Many knew it was only a matter of time, but it’s finally happened – the social mediafication of investing.
Several millennials along the West Coast are using unconventional methods that involve social media and apps to enter a market that 20-somethings have been afraid to do with lingering memories of the Great Recession.
The fact that social media is a tool this generation is well-versed in suggests the medium is here to stay.
Because social mediafication encourages novices to invest by learning together and sharing advice from investors of all skill levels, this will have a big impact on the investing sector, especially venture capitalism.
This method will certainly begin to spread throughout the country as its effectiveness begins to grow.

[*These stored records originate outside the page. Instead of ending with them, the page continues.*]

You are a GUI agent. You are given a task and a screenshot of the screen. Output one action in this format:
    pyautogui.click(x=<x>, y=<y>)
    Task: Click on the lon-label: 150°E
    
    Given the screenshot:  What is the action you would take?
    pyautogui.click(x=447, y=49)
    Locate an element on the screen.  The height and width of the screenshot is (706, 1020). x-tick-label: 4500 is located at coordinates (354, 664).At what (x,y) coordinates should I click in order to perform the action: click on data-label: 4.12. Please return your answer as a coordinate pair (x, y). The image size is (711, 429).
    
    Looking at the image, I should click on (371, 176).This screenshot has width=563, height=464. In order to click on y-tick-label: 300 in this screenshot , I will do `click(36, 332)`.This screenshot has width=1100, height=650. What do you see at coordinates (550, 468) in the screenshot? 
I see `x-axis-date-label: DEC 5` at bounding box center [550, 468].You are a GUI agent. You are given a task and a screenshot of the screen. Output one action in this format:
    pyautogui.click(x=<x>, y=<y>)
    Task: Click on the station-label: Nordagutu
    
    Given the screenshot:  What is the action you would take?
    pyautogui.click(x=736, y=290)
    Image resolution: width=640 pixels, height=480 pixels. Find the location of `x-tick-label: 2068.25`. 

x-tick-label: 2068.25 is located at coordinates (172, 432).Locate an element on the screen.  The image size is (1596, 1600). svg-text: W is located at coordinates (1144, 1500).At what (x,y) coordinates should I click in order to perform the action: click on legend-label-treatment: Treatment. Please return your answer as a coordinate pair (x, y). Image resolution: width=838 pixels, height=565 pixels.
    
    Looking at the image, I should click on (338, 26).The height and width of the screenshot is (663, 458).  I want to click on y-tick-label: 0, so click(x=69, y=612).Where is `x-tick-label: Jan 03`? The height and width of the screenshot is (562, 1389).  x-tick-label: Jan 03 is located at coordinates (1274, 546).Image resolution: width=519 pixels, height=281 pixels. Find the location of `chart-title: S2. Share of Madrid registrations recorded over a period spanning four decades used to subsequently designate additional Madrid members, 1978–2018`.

Through social media and technology apps, young investors are able to learn together by sharing tips, following other investors’ stock picks and informing each other of the latest trends in markets.
Young investors looking to invest their new wealth can find financial planners on these apps through recommendations from friends and followers.
One of these apps, Tip’d Off, has had a huge amount of success in the Bay Area. One user, Ankush Saxena, said because millennials have been more conservative than their predecessors, this app helped spur investing in Silicon Valley. He said this was primarily because the young investors felt “comfortable” using the app.
There are, however, some drawbacks to using such methods.
Some financial planners say because the markets can be volatile, investors should use caution making decisions based on activity from those they track.
Alan Moore, a certified financial planner, said opting in and out of stocks based on social trends can be costly.
Despite some of the warnings, evidence shows there is a growing demand among millennials to use such methods to invest in their future. With a recent survey showing younger Americans feel more confidence about their financial future than any other age group, this demand is only going to get stronger.